| WHAT NEEDS TO BE DONE |
Within the records below, how many lines contain "star"? The answer is that number alone.

(Pixel coordinate grounding data)

⁂

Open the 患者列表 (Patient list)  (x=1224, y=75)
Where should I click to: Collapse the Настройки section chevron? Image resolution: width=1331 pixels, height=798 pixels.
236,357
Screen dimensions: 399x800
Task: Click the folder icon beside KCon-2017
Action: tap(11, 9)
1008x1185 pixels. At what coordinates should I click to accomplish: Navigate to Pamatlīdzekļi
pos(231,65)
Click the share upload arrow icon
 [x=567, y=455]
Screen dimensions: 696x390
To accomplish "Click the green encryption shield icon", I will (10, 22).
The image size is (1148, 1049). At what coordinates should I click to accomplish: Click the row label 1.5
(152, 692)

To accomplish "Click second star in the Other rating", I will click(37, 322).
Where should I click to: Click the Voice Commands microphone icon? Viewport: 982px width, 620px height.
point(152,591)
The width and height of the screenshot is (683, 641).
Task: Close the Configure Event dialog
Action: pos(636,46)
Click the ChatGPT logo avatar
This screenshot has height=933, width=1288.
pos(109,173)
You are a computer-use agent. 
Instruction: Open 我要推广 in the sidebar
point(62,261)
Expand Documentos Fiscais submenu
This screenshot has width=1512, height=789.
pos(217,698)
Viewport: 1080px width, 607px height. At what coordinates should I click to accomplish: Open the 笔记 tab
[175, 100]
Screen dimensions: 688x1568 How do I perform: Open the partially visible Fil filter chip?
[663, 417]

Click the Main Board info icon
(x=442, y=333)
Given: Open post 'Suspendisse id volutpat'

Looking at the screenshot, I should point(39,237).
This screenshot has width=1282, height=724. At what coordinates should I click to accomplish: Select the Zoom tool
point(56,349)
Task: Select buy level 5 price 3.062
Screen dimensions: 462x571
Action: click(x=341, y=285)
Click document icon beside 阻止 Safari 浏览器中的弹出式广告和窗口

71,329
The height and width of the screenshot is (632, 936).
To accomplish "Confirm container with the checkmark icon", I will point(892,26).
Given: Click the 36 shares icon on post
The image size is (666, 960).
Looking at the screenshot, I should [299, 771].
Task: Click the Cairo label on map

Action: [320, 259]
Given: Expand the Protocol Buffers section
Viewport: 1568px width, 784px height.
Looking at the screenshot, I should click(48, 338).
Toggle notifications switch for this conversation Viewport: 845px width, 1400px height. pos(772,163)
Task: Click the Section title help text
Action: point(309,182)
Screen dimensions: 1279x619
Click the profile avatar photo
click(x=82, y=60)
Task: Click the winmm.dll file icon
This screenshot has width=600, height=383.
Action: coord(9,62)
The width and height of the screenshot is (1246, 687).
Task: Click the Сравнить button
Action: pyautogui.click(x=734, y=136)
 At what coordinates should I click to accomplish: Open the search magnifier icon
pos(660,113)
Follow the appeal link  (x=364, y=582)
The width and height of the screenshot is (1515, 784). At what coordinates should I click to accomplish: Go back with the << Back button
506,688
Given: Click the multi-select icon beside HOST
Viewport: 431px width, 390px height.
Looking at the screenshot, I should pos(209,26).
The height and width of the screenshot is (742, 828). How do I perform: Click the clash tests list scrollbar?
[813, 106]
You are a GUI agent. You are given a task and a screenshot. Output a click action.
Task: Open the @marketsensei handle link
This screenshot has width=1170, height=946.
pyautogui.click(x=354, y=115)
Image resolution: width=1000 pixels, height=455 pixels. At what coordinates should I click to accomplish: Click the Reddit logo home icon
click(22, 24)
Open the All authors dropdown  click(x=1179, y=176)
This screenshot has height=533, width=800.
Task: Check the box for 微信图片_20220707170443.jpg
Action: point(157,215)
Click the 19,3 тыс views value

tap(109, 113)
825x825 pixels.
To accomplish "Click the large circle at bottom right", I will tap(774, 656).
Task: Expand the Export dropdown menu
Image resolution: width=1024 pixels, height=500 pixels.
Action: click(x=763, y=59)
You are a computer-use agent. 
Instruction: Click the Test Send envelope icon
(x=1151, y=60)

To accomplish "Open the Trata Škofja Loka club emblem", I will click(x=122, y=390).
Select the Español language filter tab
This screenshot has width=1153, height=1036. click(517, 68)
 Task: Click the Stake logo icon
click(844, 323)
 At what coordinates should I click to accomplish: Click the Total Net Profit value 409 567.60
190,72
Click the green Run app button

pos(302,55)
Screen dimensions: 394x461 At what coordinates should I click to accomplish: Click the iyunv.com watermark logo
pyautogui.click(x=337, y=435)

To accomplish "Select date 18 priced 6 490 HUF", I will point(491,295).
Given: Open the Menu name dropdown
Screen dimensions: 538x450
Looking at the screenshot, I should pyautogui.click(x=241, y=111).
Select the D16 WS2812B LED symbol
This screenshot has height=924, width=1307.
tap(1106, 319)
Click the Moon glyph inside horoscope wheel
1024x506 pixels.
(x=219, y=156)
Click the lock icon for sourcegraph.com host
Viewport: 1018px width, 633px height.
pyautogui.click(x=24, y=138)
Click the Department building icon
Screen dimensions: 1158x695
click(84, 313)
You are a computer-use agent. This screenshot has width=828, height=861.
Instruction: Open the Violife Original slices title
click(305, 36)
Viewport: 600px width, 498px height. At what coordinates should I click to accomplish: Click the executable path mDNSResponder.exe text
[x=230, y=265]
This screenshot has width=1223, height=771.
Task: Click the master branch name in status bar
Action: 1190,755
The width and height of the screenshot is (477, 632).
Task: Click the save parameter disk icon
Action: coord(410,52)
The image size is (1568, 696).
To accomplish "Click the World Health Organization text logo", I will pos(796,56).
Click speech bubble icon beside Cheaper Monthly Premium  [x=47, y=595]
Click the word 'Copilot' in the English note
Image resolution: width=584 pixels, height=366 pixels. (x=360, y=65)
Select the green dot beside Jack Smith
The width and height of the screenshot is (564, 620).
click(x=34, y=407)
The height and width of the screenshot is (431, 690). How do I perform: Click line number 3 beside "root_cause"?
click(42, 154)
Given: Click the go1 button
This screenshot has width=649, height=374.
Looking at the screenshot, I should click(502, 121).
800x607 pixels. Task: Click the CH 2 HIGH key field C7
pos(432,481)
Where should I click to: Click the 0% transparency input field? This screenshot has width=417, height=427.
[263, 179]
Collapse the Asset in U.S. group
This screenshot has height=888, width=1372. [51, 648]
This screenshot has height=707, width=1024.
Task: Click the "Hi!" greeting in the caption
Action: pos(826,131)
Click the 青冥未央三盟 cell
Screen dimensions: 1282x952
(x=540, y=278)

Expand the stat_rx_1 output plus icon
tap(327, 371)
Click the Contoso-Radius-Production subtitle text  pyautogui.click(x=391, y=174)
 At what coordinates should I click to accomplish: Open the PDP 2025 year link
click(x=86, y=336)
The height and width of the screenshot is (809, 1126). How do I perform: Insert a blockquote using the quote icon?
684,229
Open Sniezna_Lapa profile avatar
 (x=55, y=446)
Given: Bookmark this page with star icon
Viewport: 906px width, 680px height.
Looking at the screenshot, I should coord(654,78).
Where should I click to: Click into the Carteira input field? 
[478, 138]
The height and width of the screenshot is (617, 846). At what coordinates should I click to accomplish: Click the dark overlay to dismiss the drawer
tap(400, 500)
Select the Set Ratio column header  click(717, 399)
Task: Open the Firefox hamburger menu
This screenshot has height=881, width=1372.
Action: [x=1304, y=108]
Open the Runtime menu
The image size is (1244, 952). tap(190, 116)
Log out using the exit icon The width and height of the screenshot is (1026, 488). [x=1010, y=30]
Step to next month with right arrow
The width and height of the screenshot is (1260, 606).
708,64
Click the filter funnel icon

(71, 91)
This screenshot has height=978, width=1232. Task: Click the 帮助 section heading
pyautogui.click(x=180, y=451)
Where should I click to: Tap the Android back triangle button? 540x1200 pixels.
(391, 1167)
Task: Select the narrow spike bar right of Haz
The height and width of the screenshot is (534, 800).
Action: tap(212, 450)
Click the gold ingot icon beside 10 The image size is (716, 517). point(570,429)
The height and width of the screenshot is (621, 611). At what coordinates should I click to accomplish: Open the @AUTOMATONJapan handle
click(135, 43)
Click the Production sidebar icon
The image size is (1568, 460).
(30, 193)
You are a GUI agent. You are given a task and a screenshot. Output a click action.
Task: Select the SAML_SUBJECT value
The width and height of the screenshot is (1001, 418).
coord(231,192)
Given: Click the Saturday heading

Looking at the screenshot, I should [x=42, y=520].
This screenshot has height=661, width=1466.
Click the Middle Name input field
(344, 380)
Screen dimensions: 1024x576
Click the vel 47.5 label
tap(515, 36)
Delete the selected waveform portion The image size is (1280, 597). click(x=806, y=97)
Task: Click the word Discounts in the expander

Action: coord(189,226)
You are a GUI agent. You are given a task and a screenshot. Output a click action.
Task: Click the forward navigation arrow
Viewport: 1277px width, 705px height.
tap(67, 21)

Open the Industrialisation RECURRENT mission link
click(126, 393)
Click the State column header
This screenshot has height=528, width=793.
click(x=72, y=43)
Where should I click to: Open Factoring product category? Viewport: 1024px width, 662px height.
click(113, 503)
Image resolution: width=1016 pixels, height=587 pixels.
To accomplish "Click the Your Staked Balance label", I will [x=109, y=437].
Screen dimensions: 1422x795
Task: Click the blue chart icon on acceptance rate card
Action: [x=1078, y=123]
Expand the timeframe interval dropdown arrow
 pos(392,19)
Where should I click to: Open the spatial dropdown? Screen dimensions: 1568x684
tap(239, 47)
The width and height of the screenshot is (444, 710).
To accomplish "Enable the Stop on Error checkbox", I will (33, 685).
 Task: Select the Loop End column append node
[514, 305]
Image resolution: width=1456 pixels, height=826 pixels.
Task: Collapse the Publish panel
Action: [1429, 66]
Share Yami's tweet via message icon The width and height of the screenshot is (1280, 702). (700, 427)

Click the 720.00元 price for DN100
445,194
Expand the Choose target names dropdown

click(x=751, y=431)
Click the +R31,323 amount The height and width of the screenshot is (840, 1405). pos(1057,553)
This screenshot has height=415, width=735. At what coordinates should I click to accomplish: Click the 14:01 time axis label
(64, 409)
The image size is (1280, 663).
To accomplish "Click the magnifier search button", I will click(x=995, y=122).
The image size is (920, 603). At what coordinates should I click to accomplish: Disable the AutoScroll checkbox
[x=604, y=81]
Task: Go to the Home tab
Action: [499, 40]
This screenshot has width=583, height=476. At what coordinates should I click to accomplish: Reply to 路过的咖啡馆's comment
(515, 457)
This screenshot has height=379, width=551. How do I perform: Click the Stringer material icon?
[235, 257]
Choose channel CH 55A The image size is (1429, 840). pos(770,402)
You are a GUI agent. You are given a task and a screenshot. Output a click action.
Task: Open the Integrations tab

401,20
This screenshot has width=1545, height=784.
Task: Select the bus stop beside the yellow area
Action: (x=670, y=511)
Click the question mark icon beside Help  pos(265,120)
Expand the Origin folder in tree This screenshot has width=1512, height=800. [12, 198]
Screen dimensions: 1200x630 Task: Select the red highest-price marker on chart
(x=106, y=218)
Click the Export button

⁂

| ANSWER SECTION |
2